La primera y fundamental es la de reafirmar el sistema de justicia penal y de la cárcel abandonándonos a la idea de que no hay alternativas. Pero decir que no hay alternativa al castigo para limitar el delito, además de no limitar el delito, supone sobre todo una afirmación por la que se termina por aceptar todo un modo de vivir del que lamentarse (sin intentar cambiarlo) y sin darnos cuenta de las posibles conexiones entre ambos extremos: nuestro modo de concebir la vida y las relaciones humanas y el Derecho penal.
La segunda es la de considerar que juzgando a algunas personas y metiéndolas en prisión el problema de los delitos de cuello blanco −ya sean las grandes estafas, delitos societarios, blanqueo de capitales, delitos contra la hacienda pública, de corrupción, etc.− se termina, da lugar a que no se adopten medidas de otra índole que serían sin duda más efectivas. Estas deberían ir desde la más básica consistente en un cambio en la educación –para que deje de basarse en el consumo y la competencia (alcanzar cotas de poder)–, hasta la creación de otro tipo de controles, pasando por respuestas en el ámbito civil que, en todo caso, implicarían cuestionar toda la cultura capitalista. Nos referimos en concreto a adoptar medidas concretas tales como una verdadera Ley de Transparencia –no como la que recientemente ha sido presentada por el Gobierno del Partido Popular como un ejemplo–, leyes tributarias justas y controles tributarios reales, apostar por un modelo de empresa basado en la Responsabilidad social y así un largo etcétera que podrían vehicular hacia un cambio civilizatorio en el modelo económico porque, no nos engañemos, es el capitalismo el que da lugar a este tipo de delitos.
La tercera es que ante la inminente entrada en prisión de personas para las cuales parecían no estar pensadas, éstas sean adaptadas (como de hecho ya parece que se está haciendo en Valencia, Madrid y Andalucía) y adecuadas creando aún más desigualdad en prisión, al consolidar el que haya personas presas de primera, segunda y tercera, haciendo todavía más insoportable la estancia dentro para algunas personas y mucho más absurdo el castigo como mecanismo para realizar la justicia, cualquiera que sea la visión que se presente de ésta.
En definitiva queremos hacer ver los peligros de la consolidación de la cultura del castigo concretada en sus últimas y más graves consecuencias en el castigo penal.
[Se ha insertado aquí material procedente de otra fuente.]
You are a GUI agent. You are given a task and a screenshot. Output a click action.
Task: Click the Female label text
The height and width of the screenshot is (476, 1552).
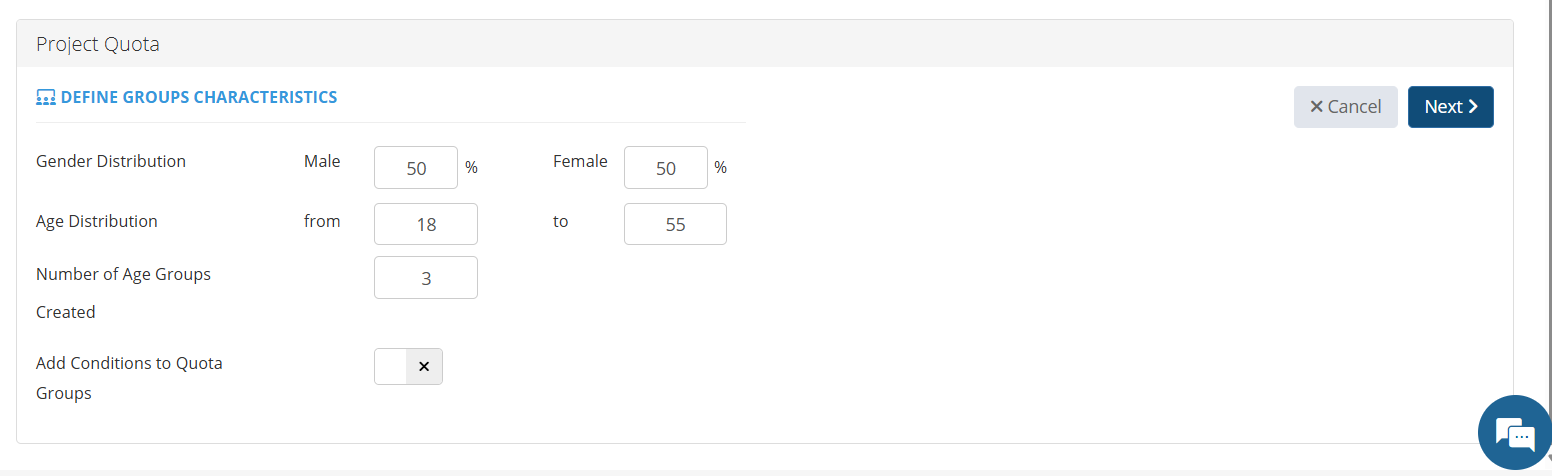pos(580,161)
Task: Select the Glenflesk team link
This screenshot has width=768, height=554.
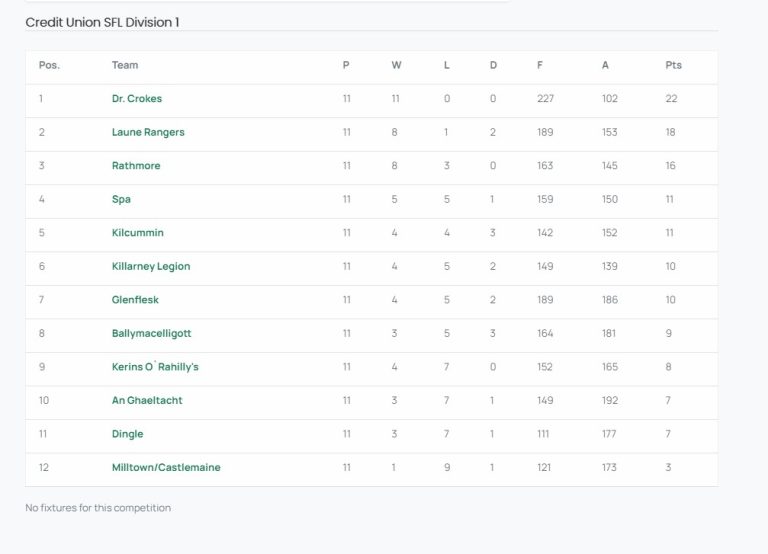Action: point(135,300)
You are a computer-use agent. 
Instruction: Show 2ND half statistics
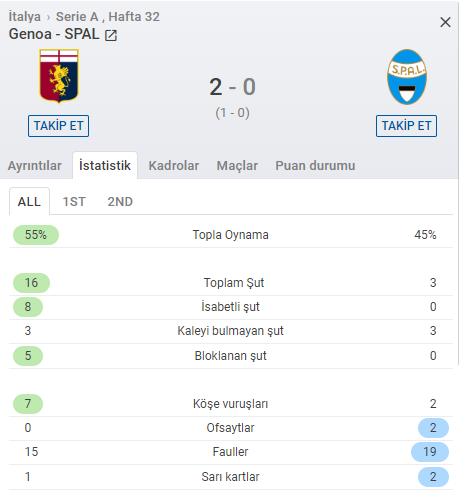coord(120,202)
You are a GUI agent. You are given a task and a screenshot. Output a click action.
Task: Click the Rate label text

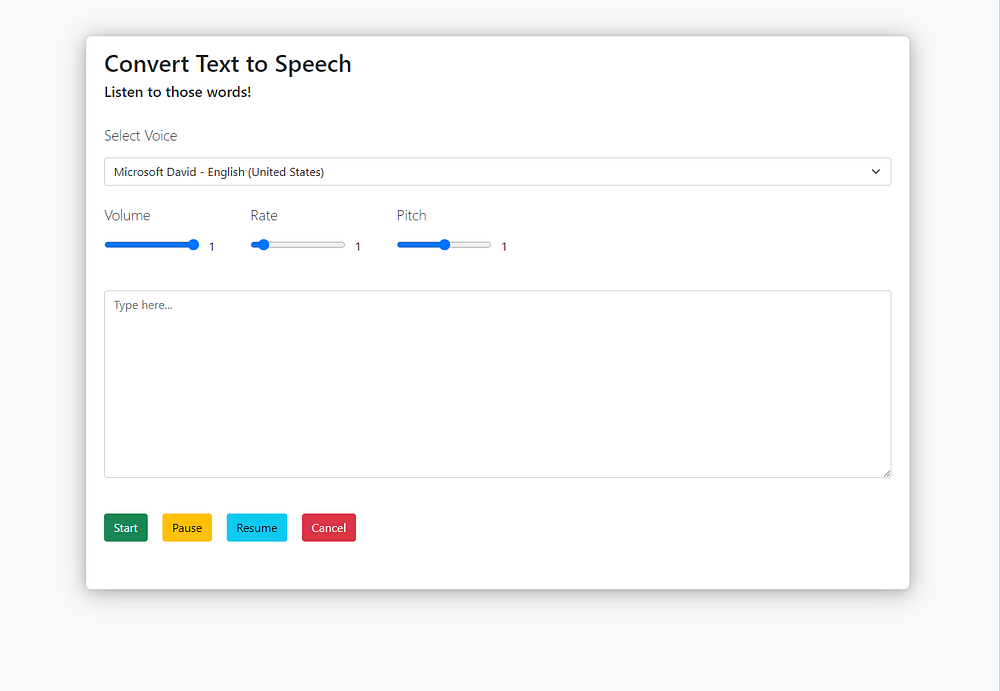(264, 216)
Esta exaltación tiene grandes riesgos e impide ver con más facilidad un panorama social diferente, una realidad social diferente que cree una alternativa a la pena, desarrollando formas más eficaces y más justas para evitar las conductas que calificamos como delitos.
También nosotras queremos que no nos estafen, también nosotras queremos que el dinero público de todas y de todos esté protegido de corruptelas, también nosotras queremos seguridad en nuestras vidas y justo por eso sabemos también que todo esto no se consigue con medidas penales y con una exaltación de la prisión. Si se habla con sinceridad ya se saben muchas cosas que deben ser cambiadas. Se sabe que el castigo logra la victimización, la infantilización, la desresponsabilización y la destrucción del aprecio por los y las demás. Por tanto, los esfuerzos en fomentar este camino no hacen más que reforzar a las instancias de poder y nos alejan, a las demás, de esos anhelos.